Honda hat sich pro forma bereits für das neue Motorenreglement ab 2026 eingeschrieben. Mit Ford soll ein zweiter US-Hersteller großes Interesse an der Formel 1 haben. Man arbeitet im Hintergrund daran. Ford könnte sich Red Bull anschließen. Ja, auch dort würde der Hersteller selbst nicht die Power Unit bauen. Red Bull Powertrains hat alles zusammen, um den Verbrenner selbst zu konstruieren. Da bliebe maximal der Elektro-Part als weitere Spielwiese übrig. Der Fall Ford lagert allerdings anders, weil der US-Hersteller bei einem bestehenden Team einstiege. Andretti-Cadillac muss als neuer Bewerber eine höhere Hürde überspringen.

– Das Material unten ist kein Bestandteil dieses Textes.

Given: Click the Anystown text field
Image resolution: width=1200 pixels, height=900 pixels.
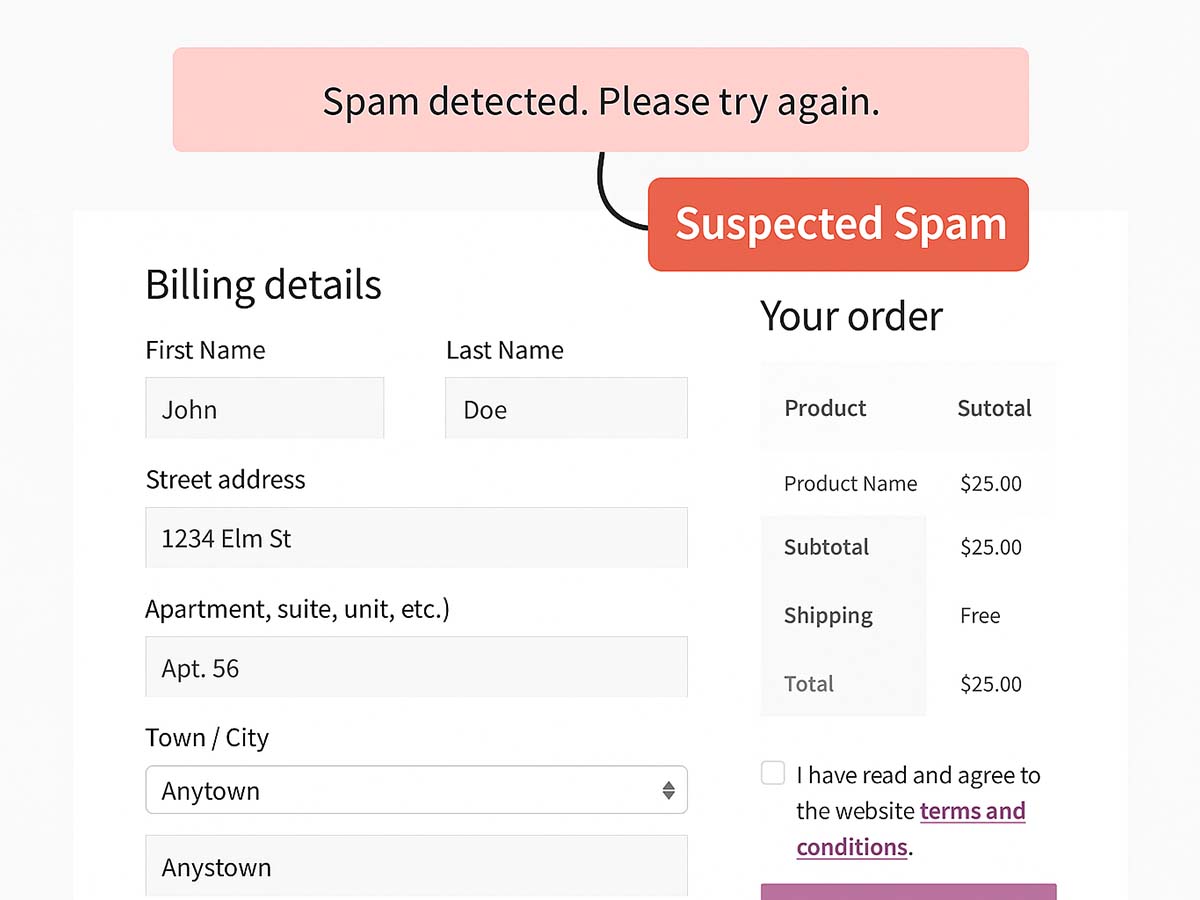Looking at the screenshot, I should coord(416,867).
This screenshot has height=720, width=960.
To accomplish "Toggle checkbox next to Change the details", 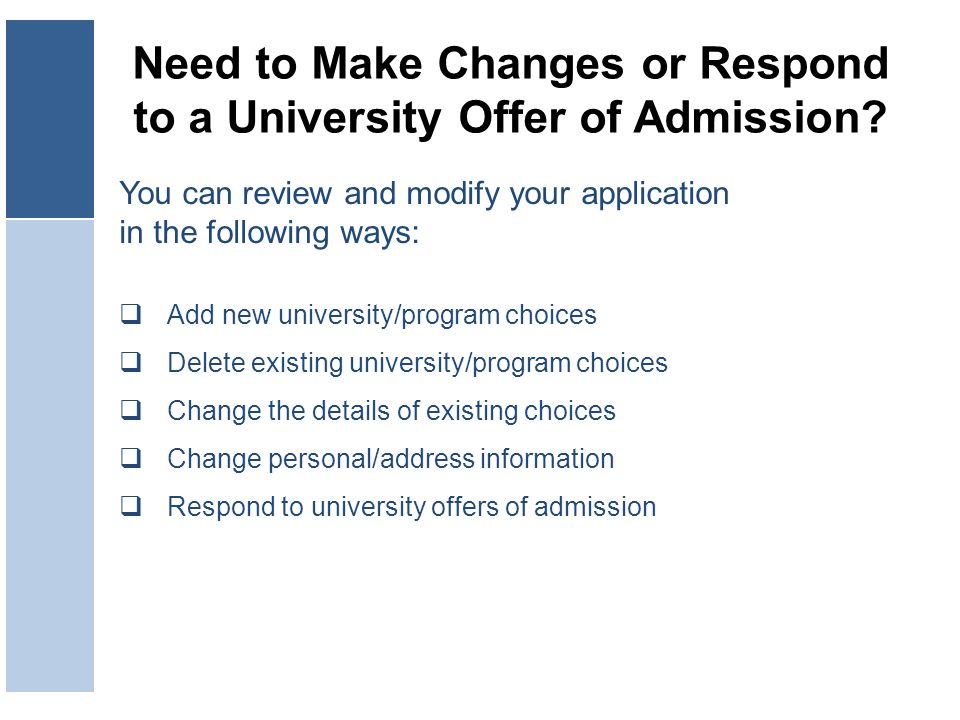I will point(130,410).
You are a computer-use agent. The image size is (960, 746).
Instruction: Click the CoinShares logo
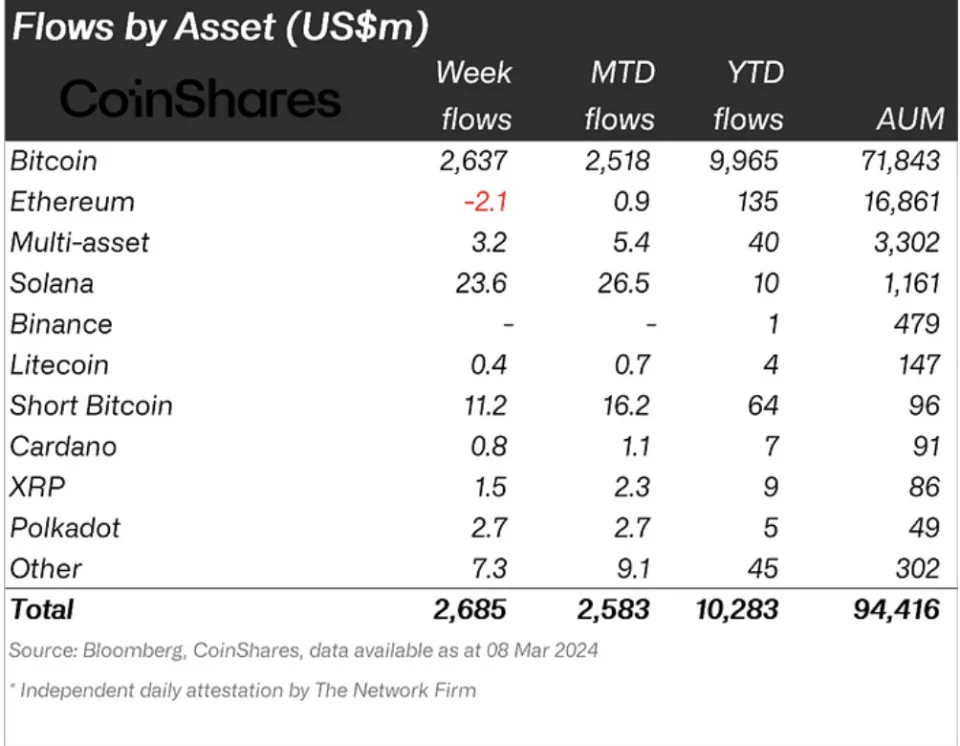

Die 200 Millionen würde die US-Allianz um Michael Andretti entrichten. So wie es der aktuelle Vertrag verlangt. Deshalb drängt man auf einen Einstieg – sobald wie irgendwie möglich. Es ist schwer vorstellbar, dass man 400 oder gar 500 Millionen zahlen würde, worauf die Etablierten spätestens mit dem neuen Concorde Agreement drängen. Man fragt sich: Wer sollte das überhaupt bezahlen? Dazu ein Beispiel aus der nordamerikanischen Eishockey-Liga NHL. Die Seattle Kraken bezahlten dort 650 Millionen Dollar, um 2021 das 32. Franchise-Team der Liga zu werden.

Der Marktwert der Teams würde bei einer drastischen Erhöhung der Gebühren durch die Decke schießen. Dann wären Bewertungen wie im US-Profisport denkbar. Die Teams hätten Lizenzen in der Hand, die weit teurer (abzukaufen) wären. Die Formel 1 wäre dann ein "Super-Luxus-Gut". Vor diesem Hintergrund will manch einer den möglichen elften oder zwölften Startplatz nicht zu früh vergeben. Porsche wird noch immer im Zusammenhang mit der Formel 1 genannt. Will die Königsklasse solange wie möglich die Tür offen halten? Oder wird der Name für andere Zwecke bewusst gestreut?